Te veel inspanning berokkende helaas schade aan zijn gezondheid. Ten tweeden male moest hij in de bergen van Tirol beterschap voor zijn verzwakt gestel zoeken. Het mocht niet baten; hij overleed er op zijn 65sten geboortedag. De mare van S.'s dood bracht in vele deelen van het vaderland groote droefheid. Overeenkomstig zijn nadrukkelijk geuit verlangen werd zijn stoffelijk overschot niet naar hier overgebracht; hij werd te Meran begraven.

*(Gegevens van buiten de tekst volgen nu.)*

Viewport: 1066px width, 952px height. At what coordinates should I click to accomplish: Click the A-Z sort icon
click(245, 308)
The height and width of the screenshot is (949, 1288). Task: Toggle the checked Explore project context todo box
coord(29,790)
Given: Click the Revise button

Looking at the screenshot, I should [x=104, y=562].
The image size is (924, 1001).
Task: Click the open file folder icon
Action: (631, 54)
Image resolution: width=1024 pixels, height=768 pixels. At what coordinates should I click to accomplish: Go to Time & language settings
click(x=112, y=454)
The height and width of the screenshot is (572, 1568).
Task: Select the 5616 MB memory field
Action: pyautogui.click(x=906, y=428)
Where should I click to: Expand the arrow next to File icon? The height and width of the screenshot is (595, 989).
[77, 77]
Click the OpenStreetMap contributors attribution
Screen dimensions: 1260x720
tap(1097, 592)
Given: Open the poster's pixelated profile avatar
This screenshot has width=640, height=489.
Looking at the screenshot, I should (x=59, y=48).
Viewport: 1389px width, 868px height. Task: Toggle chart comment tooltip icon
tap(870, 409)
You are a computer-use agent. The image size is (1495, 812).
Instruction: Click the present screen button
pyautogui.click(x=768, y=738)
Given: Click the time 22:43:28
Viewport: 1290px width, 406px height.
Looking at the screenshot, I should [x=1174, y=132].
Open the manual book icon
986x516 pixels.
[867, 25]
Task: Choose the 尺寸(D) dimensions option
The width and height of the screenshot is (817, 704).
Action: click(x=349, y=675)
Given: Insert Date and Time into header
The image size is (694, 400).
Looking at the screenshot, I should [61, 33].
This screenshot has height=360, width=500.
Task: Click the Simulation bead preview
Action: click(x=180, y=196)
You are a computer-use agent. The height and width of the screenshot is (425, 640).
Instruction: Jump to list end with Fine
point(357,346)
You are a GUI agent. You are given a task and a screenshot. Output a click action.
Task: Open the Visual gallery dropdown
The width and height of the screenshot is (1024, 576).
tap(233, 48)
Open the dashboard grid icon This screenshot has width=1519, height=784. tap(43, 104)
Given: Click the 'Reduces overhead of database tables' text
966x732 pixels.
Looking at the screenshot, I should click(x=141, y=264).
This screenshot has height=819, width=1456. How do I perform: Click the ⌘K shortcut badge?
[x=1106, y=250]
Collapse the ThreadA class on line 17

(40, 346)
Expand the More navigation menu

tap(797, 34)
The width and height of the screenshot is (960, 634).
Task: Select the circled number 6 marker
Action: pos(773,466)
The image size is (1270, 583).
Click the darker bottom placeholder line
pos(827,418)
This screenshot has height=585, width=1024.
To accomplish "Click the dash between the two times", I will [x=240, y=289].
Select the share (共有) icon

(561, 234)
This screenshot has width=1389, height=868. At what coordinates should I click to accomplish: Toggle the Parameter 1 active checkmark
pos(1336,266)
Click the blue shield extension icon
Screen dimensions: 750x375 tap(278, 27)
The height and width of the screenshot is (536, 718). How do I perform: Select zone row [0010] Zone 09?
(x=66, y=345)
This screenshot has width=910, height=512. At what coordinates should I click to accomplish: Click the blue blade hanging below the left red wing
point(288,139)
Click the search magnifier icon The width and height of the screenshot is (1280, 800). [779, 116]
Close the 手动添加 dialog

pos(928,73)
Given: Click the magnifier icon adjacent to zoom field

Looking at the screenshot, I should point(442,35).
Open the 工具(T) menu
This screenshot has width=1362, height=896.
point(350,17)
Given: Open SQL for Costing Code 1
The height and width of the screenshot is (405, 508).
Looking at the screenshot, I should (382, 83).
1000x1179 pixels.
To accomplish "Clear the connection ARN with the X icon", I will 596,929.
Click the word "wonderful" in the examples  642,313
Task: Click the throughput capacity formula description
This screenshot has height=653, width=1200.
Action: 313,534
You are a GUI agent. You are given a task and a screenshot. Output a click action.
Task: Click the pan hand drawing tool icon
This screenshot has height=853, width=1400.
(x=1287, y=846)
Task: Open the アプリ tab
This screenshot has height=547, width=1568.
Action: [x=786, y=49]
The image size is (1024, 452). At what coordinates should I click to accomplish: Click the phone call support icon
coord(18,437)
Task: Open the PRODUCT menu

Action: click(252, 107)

Niet alleen op agrarisch-maatschappelijk, ook op staatkundig en godsdienstig gebied heeft Sickesz zich bewogen. Hij was lid der Prov. Staten van Gelderland (1873-77), lid der Tweede Kamer Stat.-Generaal voor 't kiesdistrict Zutphen (Dec. 1877 - Nov. '82), lid der Eerste Kamer van dat lichaam voor de prov. Gelderland (Sept. 1884 - Maart 88) en van 1896-97 voor Zuid-Holland; voorts lid van de Staatscommissie in 1892 benoemd om een onderzoek in te stellen naar de plannen eener afsluiting en drooglegging der Zuiderzee, waarvan S. zich een overtuigd voorstander betoonde. In 1888 was hij medelid van de
Staatscommissie ter voorbereiding eener wet op den dienstplicht. Eindelijk werd de altijd werkzame man in 1897 benoemd tot lid der Centrale Commissie voor de Wereldtentoonstelling te Parijs. Op kerkelijk-godsdienstig gebied was S. de vrijzinnige richting toegedaan; meer dan eens zag hij zich gekozen tot voorzitter van den Ned. Protestantenbond.
Voor de pers heeft S. niet veel geschreven. Alleen aan een enkel tijdschrift werd een opstel ter plaatsing door hem ingezonden; zoo in de Economist van 1893 een artikel, getiteld: Een landbouwindustrie in nood, handelende over den vlasbouw; in den volgenden jaargang van datzelfde tijdschrift een opstel: Het eerste Nederlandsche landbouwblauwboek, en in den jaarg. 1895: De Nederl. landbouw en de malaise. Verder schreef hij op uitnoodiging der Nederl. Juristenvereeniging een praeadvies ter toelichting van de vraag: Is wijziging van de wetgeving omtrent de jacht wenschelijk? En zoo ja, welke? Sickesz beantwoordde die vraag bevestigend, daarbij onze bestaande jachtwet van 1857 als de slechtste van Europa aanduidende. Tal van adviezen en uitgesproken redevoeringen vindt men verder van hem in de Mededeelingen en Verslagen derGeld.-Overijs. Maatsch. van Landbouw, in het Tijdschrift der Nederl.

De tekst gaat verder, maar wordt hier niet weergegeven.